# Problem statement
Write out all the data again, exactly.

# Supplied material
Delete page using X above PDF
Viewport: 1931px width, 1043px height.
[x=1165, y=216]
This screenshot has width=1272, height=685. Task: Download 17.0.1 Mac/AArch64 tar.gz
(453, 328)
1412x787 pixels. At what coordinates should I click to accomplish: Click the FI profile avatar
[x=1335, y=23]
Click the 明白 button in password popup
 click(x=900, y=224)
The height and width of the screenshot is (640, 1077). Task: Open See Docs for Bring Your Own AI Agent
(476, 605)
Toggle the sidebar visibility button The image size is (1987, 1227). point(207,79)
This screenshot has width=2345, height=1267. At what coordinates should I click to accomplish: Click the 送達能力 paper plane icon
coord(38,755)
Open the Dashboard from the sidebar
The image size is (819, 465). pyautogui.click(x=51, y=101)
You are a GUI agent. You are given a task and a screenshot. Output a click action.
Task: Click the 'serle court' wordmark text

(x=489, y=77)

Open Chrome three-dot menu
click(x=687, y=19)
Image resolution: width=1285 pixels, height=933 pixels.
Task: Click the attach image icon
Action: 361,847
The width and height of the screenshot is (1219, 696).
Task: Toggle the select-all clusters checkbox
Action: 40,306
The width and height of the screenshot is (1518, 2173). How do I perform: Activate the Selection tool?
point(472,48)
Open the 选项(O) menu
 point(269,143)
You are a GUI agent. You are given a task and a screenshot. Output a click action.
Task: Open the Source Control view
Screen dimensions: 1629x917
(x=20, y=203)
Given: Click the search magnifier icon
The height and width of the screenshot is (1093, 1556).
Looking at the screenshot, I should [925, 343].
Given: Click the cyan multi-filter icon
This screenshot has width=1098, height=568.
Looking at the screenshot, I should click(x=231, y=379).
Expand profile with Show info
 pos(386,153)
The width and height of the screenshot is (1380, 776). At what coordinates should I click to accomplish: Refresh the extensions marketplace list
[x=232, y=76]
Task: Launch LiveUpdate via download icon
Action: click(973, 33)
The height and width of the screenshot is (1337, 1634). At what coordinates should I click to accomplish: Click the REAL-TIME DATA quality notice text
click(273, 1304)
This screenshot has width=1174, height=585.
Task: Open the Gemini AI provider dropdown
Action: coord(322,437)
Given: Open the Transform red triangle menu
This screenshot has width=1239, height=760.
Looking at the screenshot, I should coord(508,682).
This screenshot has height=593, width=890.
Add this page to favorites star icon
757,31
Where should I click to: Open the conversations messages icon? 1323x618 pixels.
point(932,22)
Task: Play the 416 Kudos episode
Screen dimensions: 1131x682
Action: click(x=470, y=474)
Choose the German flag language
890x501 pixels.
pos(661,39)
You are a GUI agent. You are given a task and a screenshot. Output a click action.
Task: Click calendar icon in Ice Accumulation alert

# Your solution
Delete page using X above PDF
Viewport: 1931px width, 1043px height.
[x=1165, y=216]
This screenshot has width=1272, height=685. Task: Download 17.0.1 Mac/AArch64 tar.gz
(453, 328)
1412x787 pixels. At what coordinates should I click to accomplish: Click the FI profile avatar
[x=1335, y=23]
Click the 明白 button in password popup
 click(x=900, y=224)
The height and width of the screenshot is (640, 1077). Task: Open See Docs for Bring Your Own AI Agent
(476, 605)
Toggle the sidebar visibility button The image size is (1987, 1227). point(207,79)
This screenshot has width=2345, height=1267. At what coordinates should I click to accomplish: Click the 送達能力 paper plane icon
coord(38,755)
Open the Dashboard from the sidebar
The image size is (819, 465). pyautogui.click(x=51, y=101)
You are a GUI agent. You are given a task and a screenshot. Output a click action.
Task: Click the 'serle court' wordmark text

(x=489, y=77)

Open Chrome three-dot menu
click(x=687, y=19)
Image resolution: width=1285 pixels, height=933 pixels.
Task: Click the attach image icon
Action: 361,847
The width and height of the screenshot is (1219, 696).
Task: Toggle the select-all clusters checkbox
Action: 40,306
The width and height of the screenshot is (1518, 2173). How do I perform: Activate the Selection tool?
point(472,48)
Open the 选项(O) menu
 point(269,143)
You are a GUI agent. You are given a task and a screenshot. Output a click action.
Task: Open the Source Control view
Screen dimensions: 1629x917
(x=20, y=203)
Given: Click the search magnifier icon
The height and width of the screenshot is (1093, 1556).
Looking at the screenshot, I should [925, 343].
Given: Click the cyan multi-filter icon
This screenshot has width=1098, height=568.
Looking at the screenshot, I should click(x=231, y=379).
Expand profile with Show info
 pos(386,153)
The width and height of the screenshot is (1380, 776). At what coordinates should I click to accomplish: Refresh the extensions marketplace list
[x=232, y=76]
Task: Launch LiveUpdate via download icon
Action: click(973, 33)
The height and width of the screenshot is (1337, 1634). At what coordinates should I click to accomplish: Click the REAL-TIME DATA quality notice text
click(273, 1304)
This screenshot has width=1174, height=585.
Task: Open the Gemini AI provider dropdown
Action: coord(322,437)
Given: Open the Transform red triangle menu
This screenshot has width=1239, height=760.
Looking at the screenshot, I should coord(508,682).
This screenshot has height=593, width=890.
Add this page to favorites star icon
757,31
Where should I click to: Open the conversations messages icon? 1323x618 pixels.
point(932,22)
Task: Play the 416 Kudos episode
Screen dimensions: 1131x682
Action: click(x=470, y=474)
Choose the German flag language
890x501 pixels.
pos(661,39)
You are a GUI agent. You are given a task and a screenshot. Output a click action.
Task: Click calendar icon in Ice Accumulation alert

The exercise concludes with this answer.